PROVIDED PASSAGE:
Response to Second RFI

  1. On the day that Novatec received the Second RFI, there was a telephone conversation between Mr McKinley and Mr Gittany. This conversation was referred to in an email which Mr McKinley sent to Mr Gittany in respect of the Second RFI on the following day (17 March 2023). The email recorded that Mr Gittany had indicated that he would be “happy if [Novatec] removed the existing mezzanine stairs, so the existing mezzanine will not be considered in any floor area calculations”. Mr McKinley’s email of 17 March 2023 attached new drawings which showed the mezzanine stairs being removed.

  2. On 22 March 2023, Mr Gittany prepared an internal Council memorandum, in which he recorded that he had “reviewed the updated plans and [was] satisfied that the floor area of the mezzanine is less than 200m²”. Accordingly, the issues raised in Mr Gittany’s 9 March 2023 memorandum and the Second RFI regarding the mezzanine appear to have been resolved by the material provided by Novatec on the day after the issuance of the Second RFI. However, Mr Gittany recorded that it remained necessary for a further version of the BCA report to be prepared in order to address his other concerns:

“…I will still require an updated BCA report addressing my comments in my [file note] dated 9 March 2023, the BCA report should be referring to the updated plans as currently provided and highlighting any existing non-compliances with the existing building so that they be conditioned to be upgraded accordingly.”

DATA LINES:
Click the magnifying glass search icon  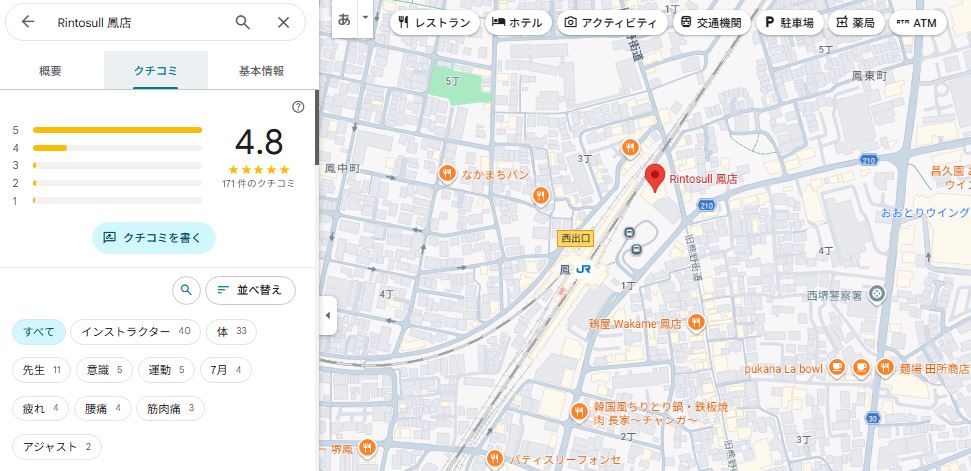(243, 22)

...

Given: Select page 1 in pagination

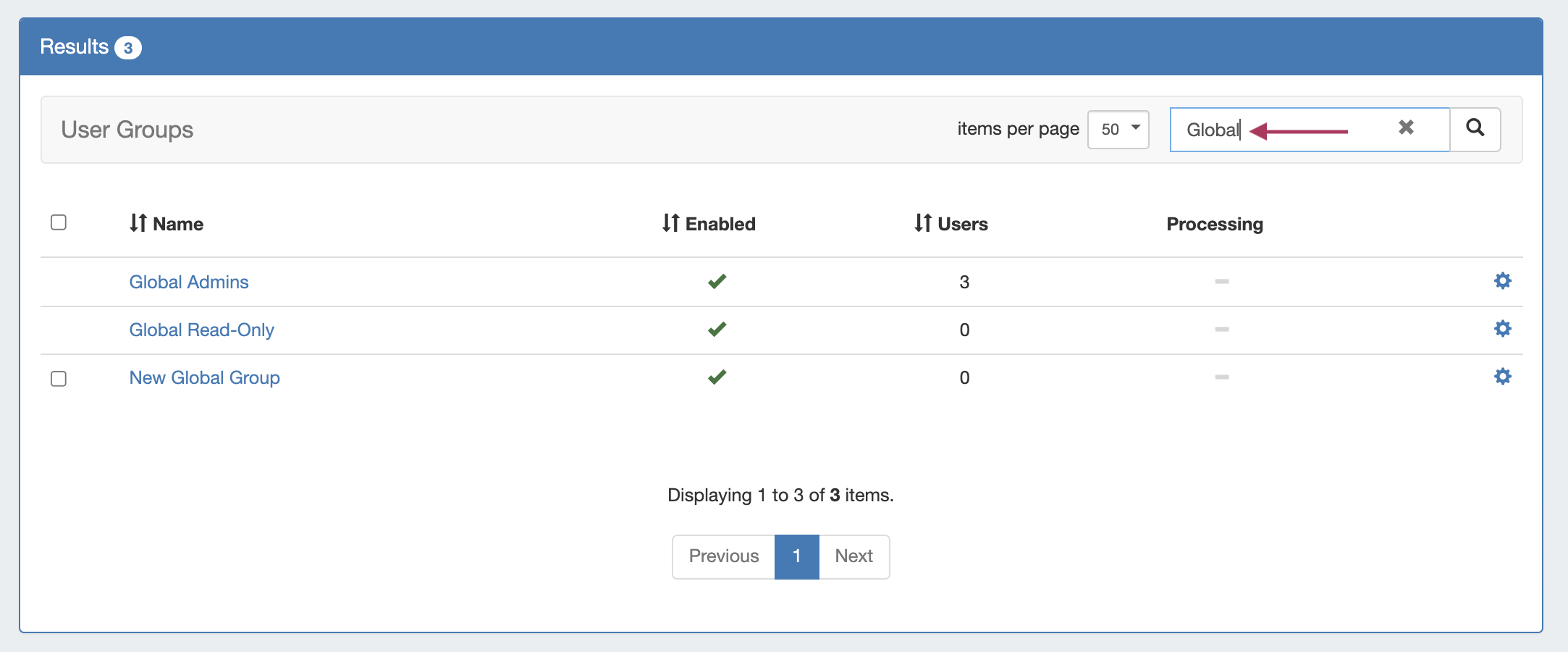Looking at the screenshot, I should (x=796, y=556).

* * *

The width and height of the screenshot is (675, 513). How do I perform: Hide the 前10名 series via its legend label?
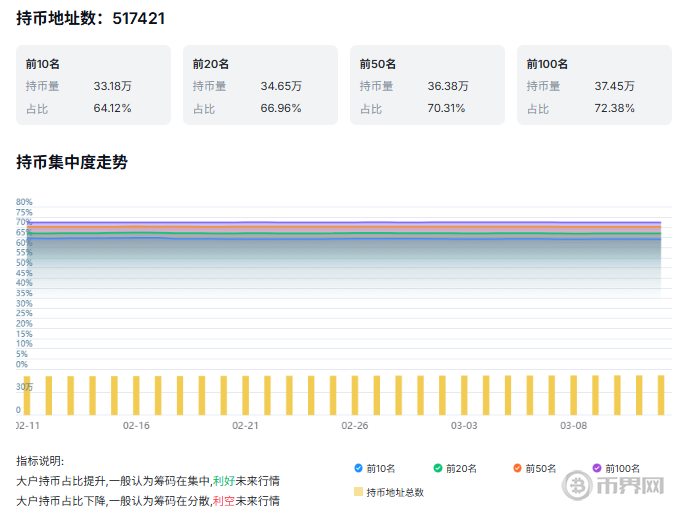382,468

TASKS TO CARRY OUT:
1 - Please answer these questions using the Second RFI passage:
(a) On what date did Mr McKinley send his email to Mr Gittany about the Second RFI?
(b) What did the new drawings attached to that email show?
(c) What was Mr Gittany satisfied about after reviewing the updated plans?
2 - Write what comes next in the Second RFI passage, picking up after its final sentence.

RESPONSE LIST:
1 -
(a) 17 March 2023
(b) The mezzanine stairs being removed
(c) That the floor area of the mezzanine was less than 200m²

2 -
  1. On 24 March 2023, Ms Morris sent an email to Mr McKinley, setting out the comments of Mr Gittany that are quoted above.

  2. On the same day, Mr Maurici had a telephone conversation with Mr Paul Curran, a Fire Safety Coordinator at the Council. Mr Maurici deposed that Mr Curran made statements to him to the following effect:

“[Mr Curran]: The current BCA report is defective because it does not assess the building with respect to the required portions of the BCA. There are sections which do not answer the question of compliance which is required. Sections of the BCA Report state that an assessment of compliance is not applicable. This needs to be amended to state whether or not the development complies for every relevant part.

[Mr Maurici]: The previous fire report from Mobius Fire Safety confirmed the building is type A construction and does not require a fire wall between units 4 and 5.

[Mr Curran]: I agree that it is a type A construction building and it does not need a fire wall. However, there will need to be a statement in the report as to whether it complies or not.”

  1. At 11.48am on 29 March 2023, BW&A sent Novatec “Version 4.0” of the BCA Report (BCA Report Version 4). At 3.14pm on the same day, Mr McKinley emailed BW&A to advise that “the old DA drawing” had been used in the BCA Report Version 4, and provided an “attached DA drawing to replace the old plans in the report”. Mr McKinley also attached a copy of the BCA Report Version 4, which was marked up “with a few minor tweaks required”. Mr McKinley requested that BW&A attend to these matters, so that Novatec could submit its response to the Second RFI by close of business that same day.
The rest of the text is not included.